# kyokushin punches??



## MMAfighter (Jul 11, 2005)

I've been doing a lot of boxing for a while now and a few years back i user to take kyokushin kai karate, on;y problem is i kinda forgot all the punches, i got up to a green belt then i quit. What i wanna know is when i did the katas we throw a punch but then we have the other hand down by our waste, i wanna know how i can throw a kyokushin punch in a boxing/kickboxingish stance without having to sit in a form where i can fall over by being pushed. I remember these techniques
punch (kata one) 
spinning back fist 
spinning back kick 
front kick 
round house 
side kick 
jumping front kick 
jumping side kick 
sliding side kick 
sliding roundhouse 
knifehand block 
high block 
low block 
other then that i can't really remember any punches or kicks or blaocks or whatever. So please help me out here.


----------



## DucPilot (Jul 13, 2005)

I'm a little confused by your question ...
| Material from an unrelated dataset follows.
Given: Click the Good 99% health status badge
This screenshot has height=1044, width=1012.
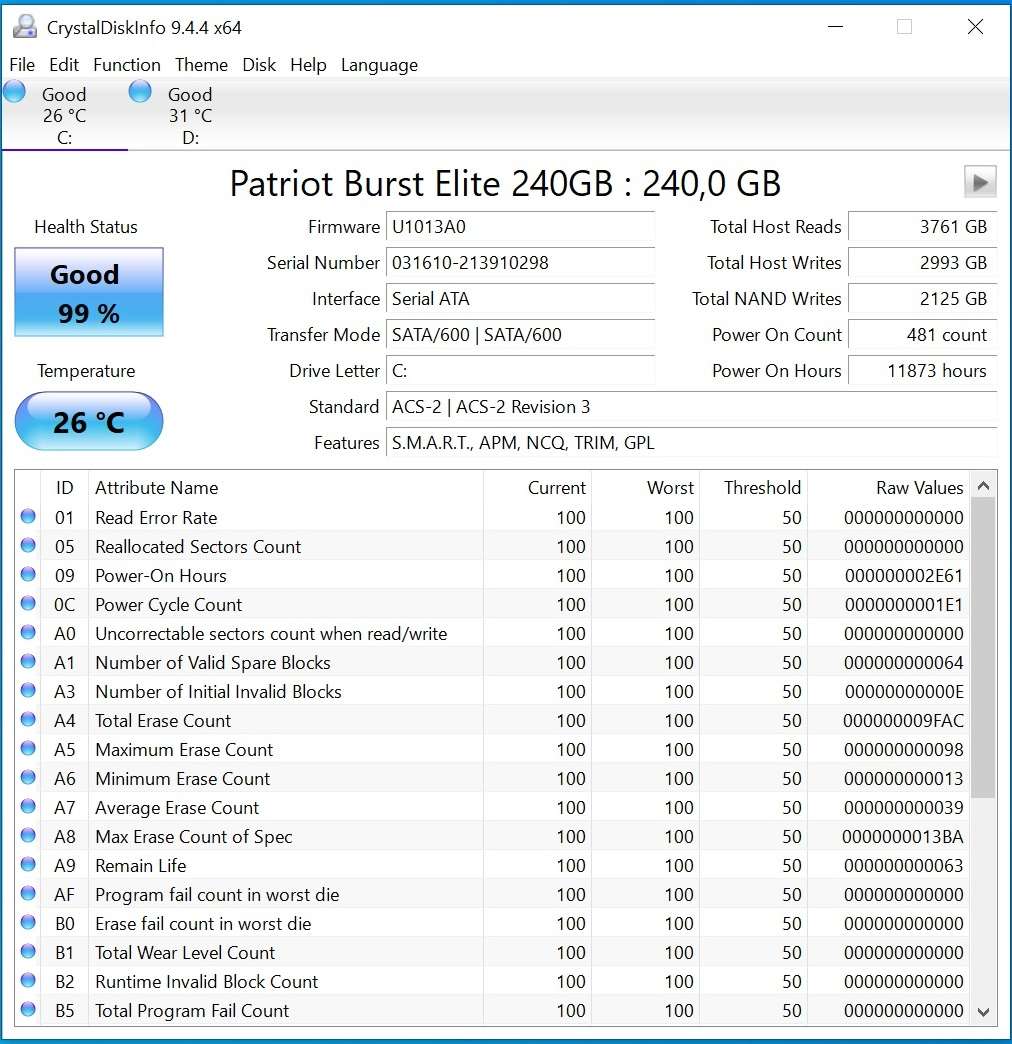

If you're gonna being throwing punches and kicks at an opponent your going to be in the "fighting stance" which is similar to boxing / muay thai. The punching technique is just launching it from your body but applying power closer to the target, it must be the same as boxing and/kickboxing techniques that focus on hard hitting/power.

As far as your list goes, I think your missing many, many variations and more importantly the sequences and combinations.

I would do a web search under kyokushin kihon to get a more comprehensive list.

Good luck


----------



## MMAfighter (Jul 13, 2005)

What o was asking was how could i throw a kyokushin punch in a boxer stance or how would i throw one? But i htink you got it, thanks though, I'll do a search on the kyokushin strikes


----------